The Legends of Anderson & Sheppard: Fred Astaire

In the first installment of an ongoing series, we look at an iconic customer who put Anderson & Sheppard’s supple tailoring to the most rigorous of tests.

Fred Astaire and Paul Draper talking aboard the S.S. Queen Mary as they arrive in New York. (Photo by Bettmann/Getty Images)

Since the dawning days of the 20th century, Anderson & Sheppard has artfully cut a niche as the tailor of choice for discerning gentlemen unwilling to sacrifice comfort for impeccable sartorial style. Unlike the numerous Savile Row stalwarts trafficking in stiff militaristic fare, A&S’s soft-tailored ‘English drape’ suits famously flatter the form while remaining as pleasant to wear as a set of pyjamas.

Above all other factors, it is this blend of elegance and ease that has won A&S a following among a specific segment of the world’s great and good — gentlemen who take pride in their appearance, but great pleasure in their leisure. The house’s books include names such as Prince Charles, George Hamilton, Bryan Ferry, Charlie Chaplin, Manolo Blahnik, Ralph Fiennes, Guy de Rothschild, Jean Pigozzi, Cary Grant, Noel Coward, Gary Cooper, Douglas Fairbanks, Daniel Day-Lewis and Tom Ford, to cite but a few of the comfort-loving luminaries to patronise this Mayfair institution over the years.

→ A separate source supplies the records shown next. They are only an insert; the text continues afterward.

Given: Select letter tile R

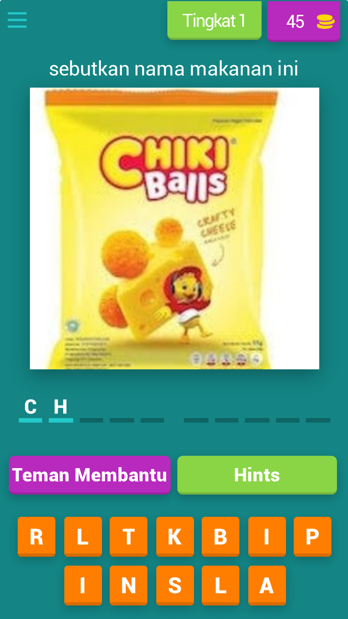Looking at the screenshot, I should [36, 537].
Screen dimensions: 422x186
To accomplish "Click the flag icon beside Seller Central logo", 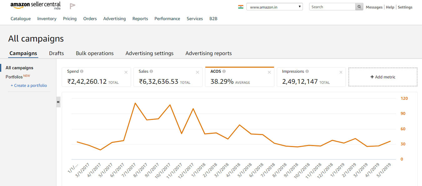I will [x=73, y=6].
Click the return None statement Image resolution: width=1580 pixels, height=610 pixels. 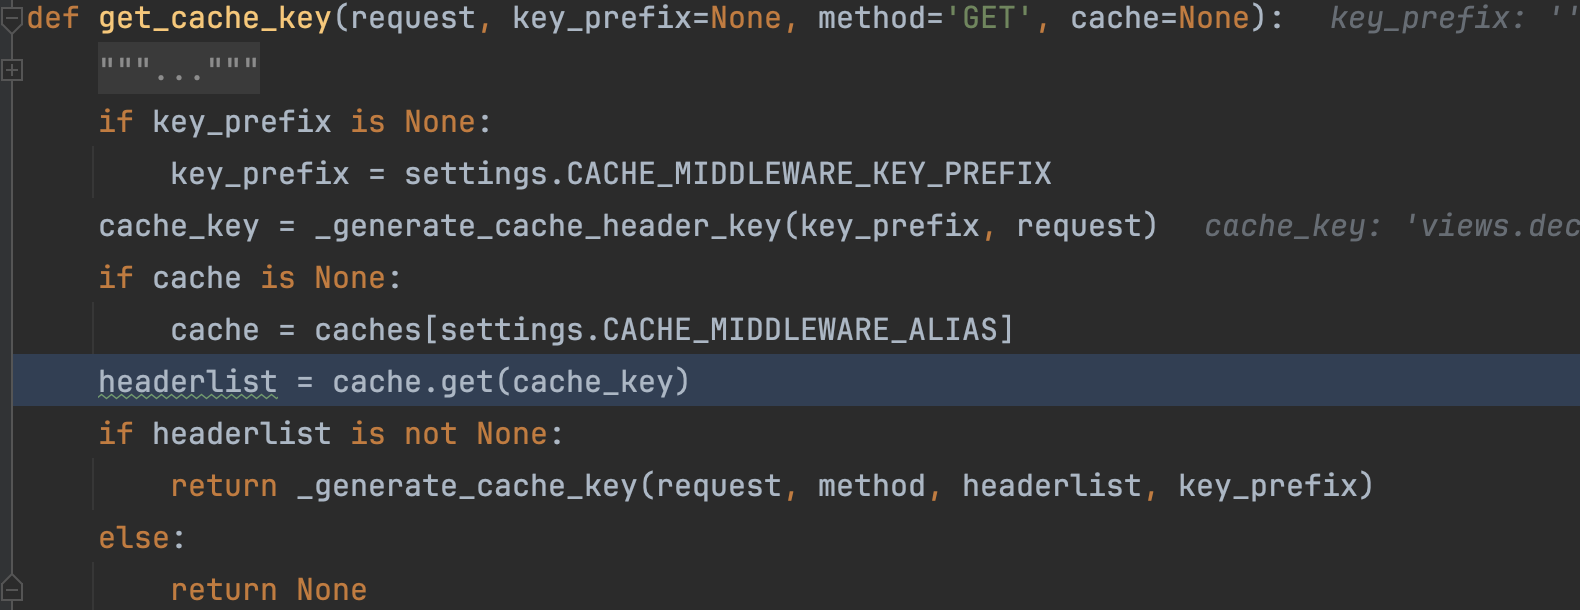268,590
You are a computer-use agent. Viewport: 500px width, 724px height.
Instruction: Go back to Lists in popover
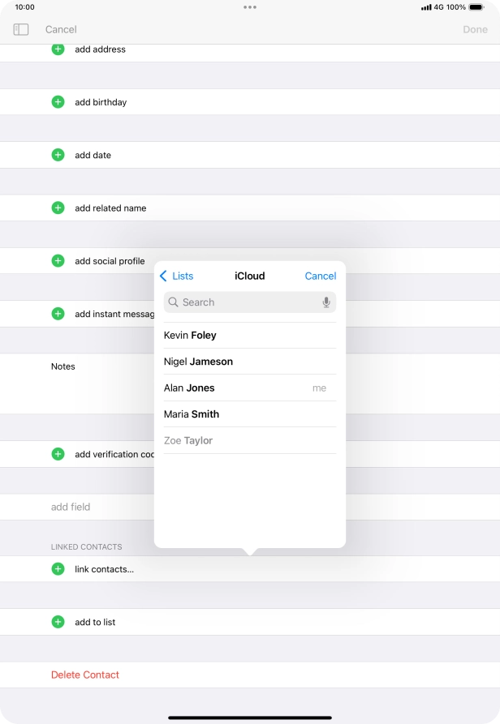pos(177,276)
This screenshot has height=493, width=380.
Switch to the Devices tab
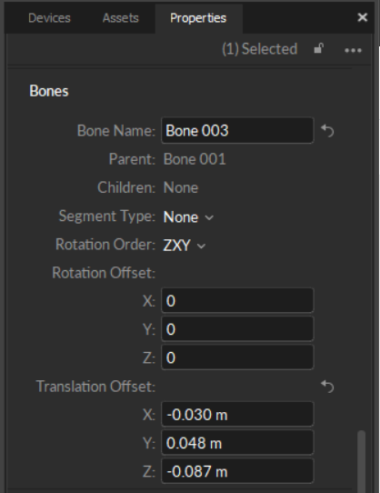[49, 18]
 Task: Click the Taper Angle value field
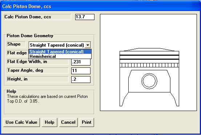click(81, 71)
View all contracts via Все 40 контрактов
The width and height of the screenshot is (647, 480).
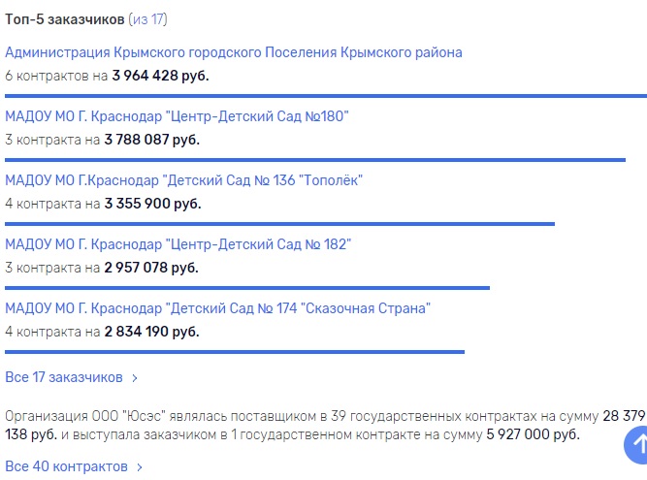(66, 466)
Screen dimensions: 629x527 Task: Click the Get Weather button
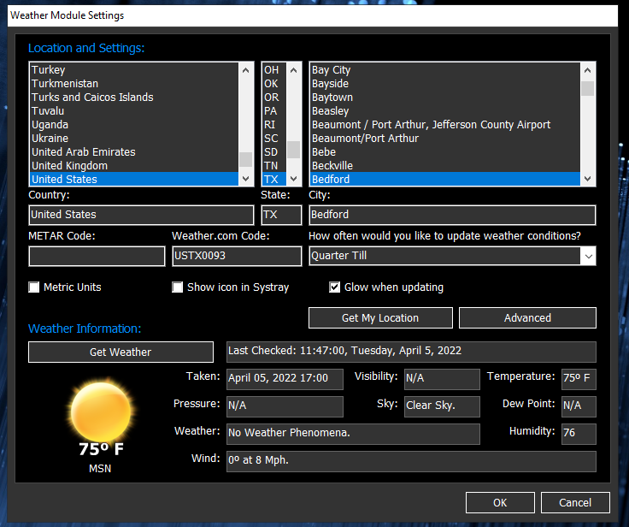tap(121, 352)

One of Anderson & Sheppard’s most loyal and most demanding clients was the legendary American dancer, singer and actor, Fred Astaire. Astaire began frequenting A&S during his earliest flush of success, in the 1930s, when he was first making a name for himself on the stage in London’s West End. Serving as both day-to-day attire and his professional costume, the bepoke suits he commissioned had to allow for enormous freedom of movement — but they also had to stay in place, no matter how vigorous Astaire’s performance.